Google et les corevitals

Comment Google prend-il en compte la vitesse pour classer les sites Web ? Google utilise désormais ce que l’on appelle les « métriques corevitales » pour classer les sites Web. Les corevitals sont un ensemble de sept indicateurs permettant de mesurer la qualité des sites. Par exemple, le temps de chargement des pages indique la rapidité avec laquelle un site Web répond aux clics. La vitesse du site montre la réactivité des pages Web après leur chargement.
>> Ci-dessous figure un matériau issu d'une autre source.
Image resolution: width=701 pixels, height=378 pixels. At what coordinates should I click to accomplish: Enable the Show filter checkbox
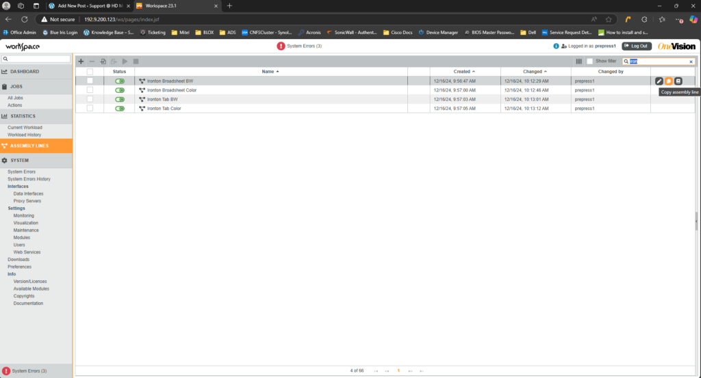(589, 62)
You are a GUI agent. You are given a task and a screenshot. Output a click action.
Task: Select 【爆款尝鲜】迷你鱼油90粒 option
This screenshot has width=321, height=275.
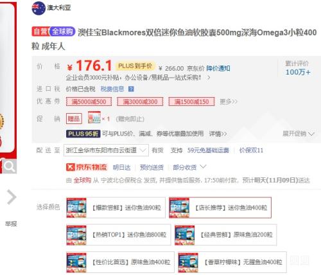[x=116, y=208]
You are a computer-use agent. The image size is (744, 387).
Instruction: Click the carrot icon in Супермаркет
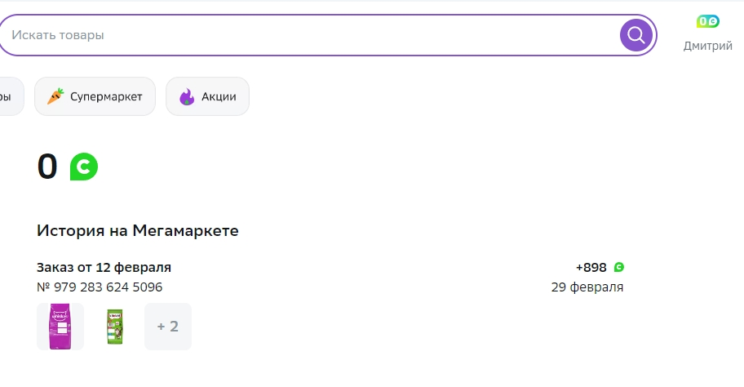(x=55, y=96)
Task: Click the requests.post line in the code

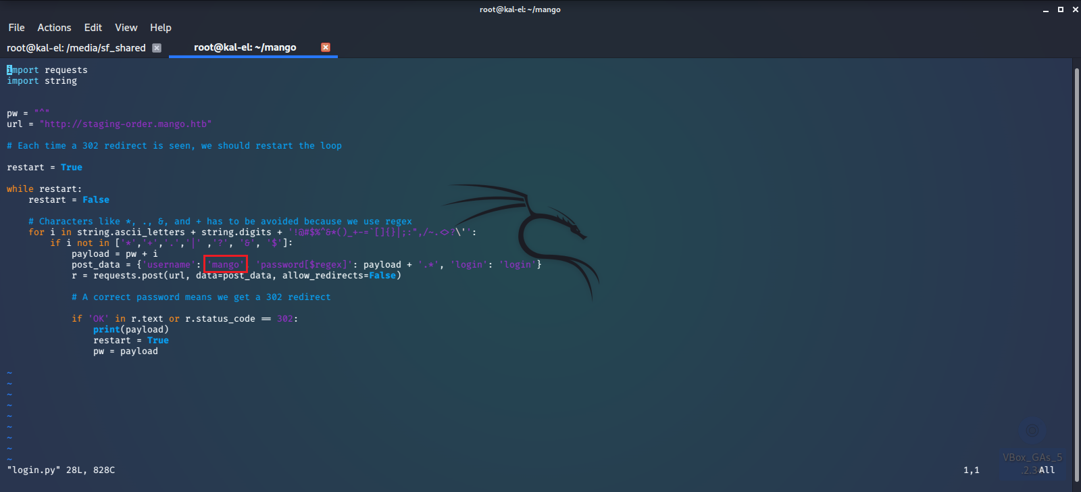Action: pos(236,276)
L’algorithme de Google s’appuie traditionnellement sur l’autorité des liens, ou sur le nombre de sites qui renvoient à la même page, comme indicateur de la pertinence et de la qualité du contenu de cette page. Cet algorithme, appelé « PageRank », existe depuis 1999, date à laquelle Larry Page et Sergey Brin ont développé le moteur de recherche.

Le nouvel algorithme de Google considère que les corevitaux sont plus précis que l’autorité des liens. Google indique également qu’il affine ses propres mesures de la pertinence et de la qualité en ajoutant des indicateurs de l’expérience utilisateur, tels que le taux de rebond (la probabilité que les utilisateurs reviennent sur un site après l’avoir visité), le temps passé sur la page (le temps que les utilisateurs ont tendance à passer sur un site) et la conversion éventuelle en clients. Plus le nombre de pages de qualité d’un site Web est élevé, plus les mesures corevitales sont précises et exactes, et donc plus son classement est solide et fiable. C’est pourquoi il est important que chacun prête attention à ces métriques sur son site Web s’il veut entrer dans le radar de Google ou si ses pages y sont déjà.
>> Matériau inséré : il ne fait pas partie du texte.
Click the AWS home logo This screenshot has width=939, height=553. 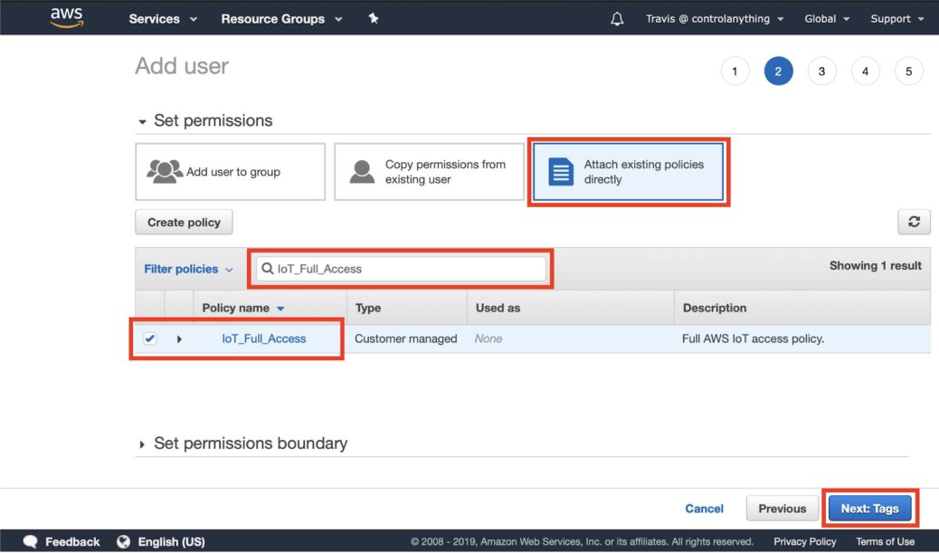click(x=66, y=16)
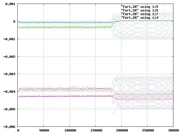Click the y-axis label 0.001

point(10,4)
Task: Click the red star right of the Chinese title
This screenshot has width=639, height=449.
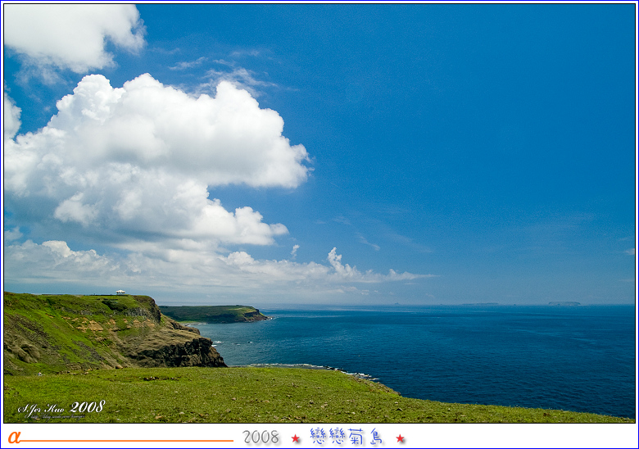Action: pos(400,438)
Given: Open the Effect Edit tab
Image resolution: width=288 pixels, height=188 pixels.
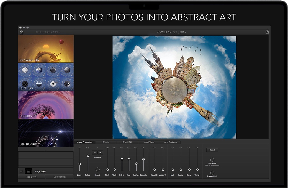Looking at the screenshot, I should pos(127,142).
Le fait que Google considère les corevitaux comme plus précis que l’autorité des liens n’est pas nouveau. En 2007 (l’année précédant la mise à jour de leur algorithme), ils ont mis à jour leurs algorithmes de classement sur la base de l’algorithme de « proximité ». Et en 2011, Google a annoncé qu’ils ont mis à jour certains de leurs paramètres vers la « qualité » au lieu de « l’inclusion ». Beaucoup d’experts en référencement disaient déjà cela à l’époque. Cependant, personne n’y prêtait vraiment attention. Et ils ont provoqué l’émission d’avertissements à l’encontre des sociétés de référencement qui spammaient Google avec des sites MFA (Made for Adsense) au contenu spammy ou mince (l’une des pratiques les plus courantes). Même s’ils obtenaient beaucoup de liens, leurs sites n’étaient pas crédibles et ne passaient pas les contrôles du paramètre « qualité » de Google.

La métrique corevitals a pour but de changer cela en fournissant une métrique de qualité qui est moins facilement manipulable sur Internet. Avec cette mise à jour, il ne suffit pas d’avoir des liens ou un contenu léger ou frauduleux sur votre page pour être bien classé dans Google.